Fig 5. Test for disease severity as a potential confounding variable.

Validation cohorts 1–5 (excluding patients with an infection likelihood of possible) were combined, and then stratified on APACHE IV score or SOFA score. (A) ROC curve analysis was performed on the combined dataset. (B) Separate ROC curve analyses were performed over sub-ranges of the APACHE IV score (left) or SOFA score (right). The error bars indicate the 95% CI for the AUC as estimated by resampling. The results for the various strata of APACHE IV and SOFA score indicate that disease severity has a relatively weak influence (AUC = 0.52–0.65) on the discrimination of cases from controls, while SeptiCyte Lab has a much stronger influence (AUC = 0.87–0.91). Additional details of the calculations are given in S5 Data.
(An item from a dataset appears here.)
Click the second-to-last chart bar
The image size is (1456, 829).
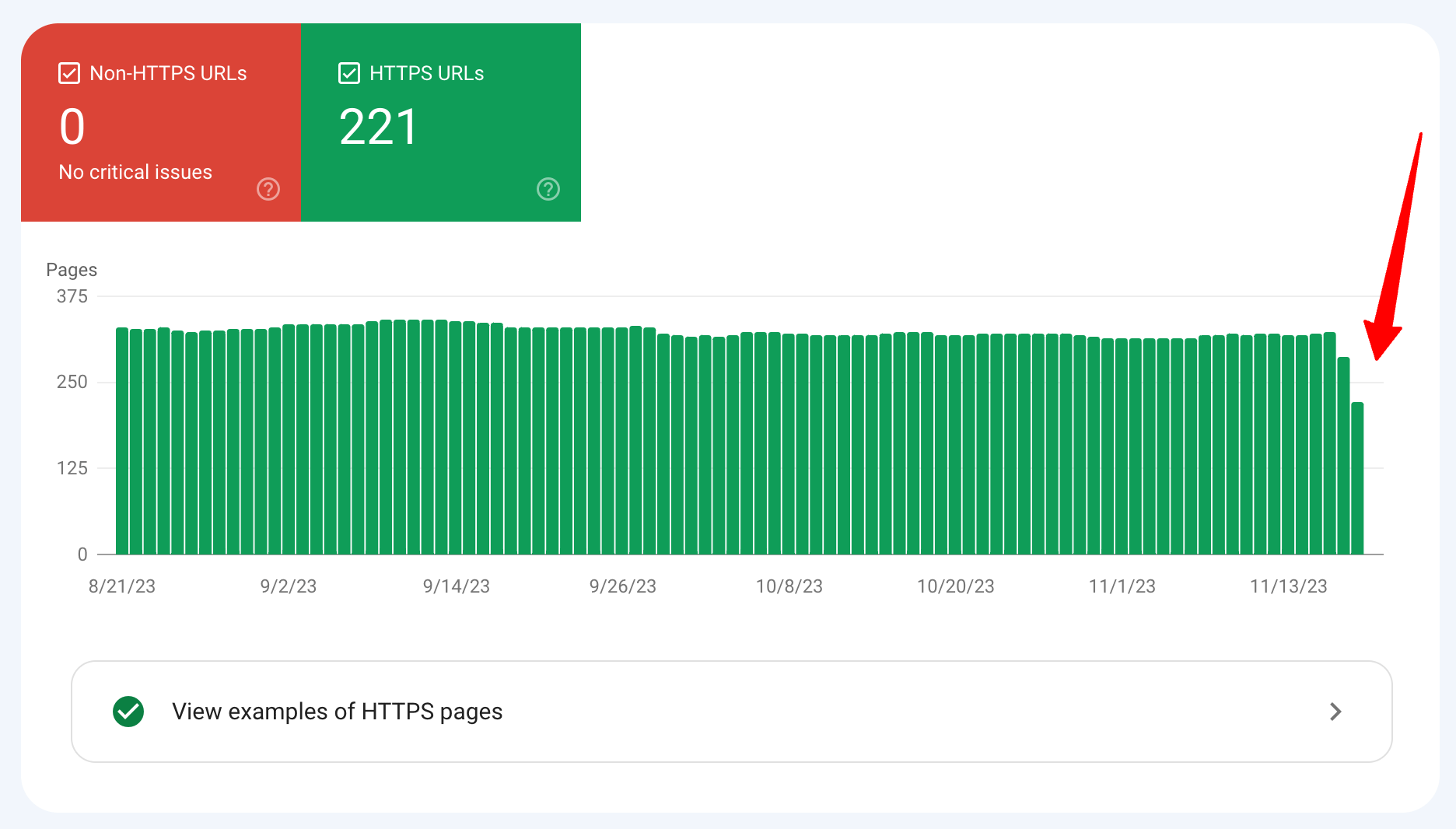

Fig 6. Performance of PCT, clinical parameters, and SeptiCyte Lab for the discrimination of sepsis versus infection-negative systemic inflammation.

This comparative analysis used the largest set of patients (n = 157) for which values were available for all comparisons. Patients having an infection likelihood of possible were excluded. Performance is reported as AUC. The error bars indicate the 95% CI for the AUC, obtained from a 50 × 2 cross-validation with training and test samples selected in a 1:1 ratio. The significance levels (p-value by t-test) for pairwise comparisons to SeptiCyte Lab are indicated in the figure. Details of the analysis are given in S7 Data. NS, not significant; Top 3, top three clinical parameters; Top 5, top five clinical parameters.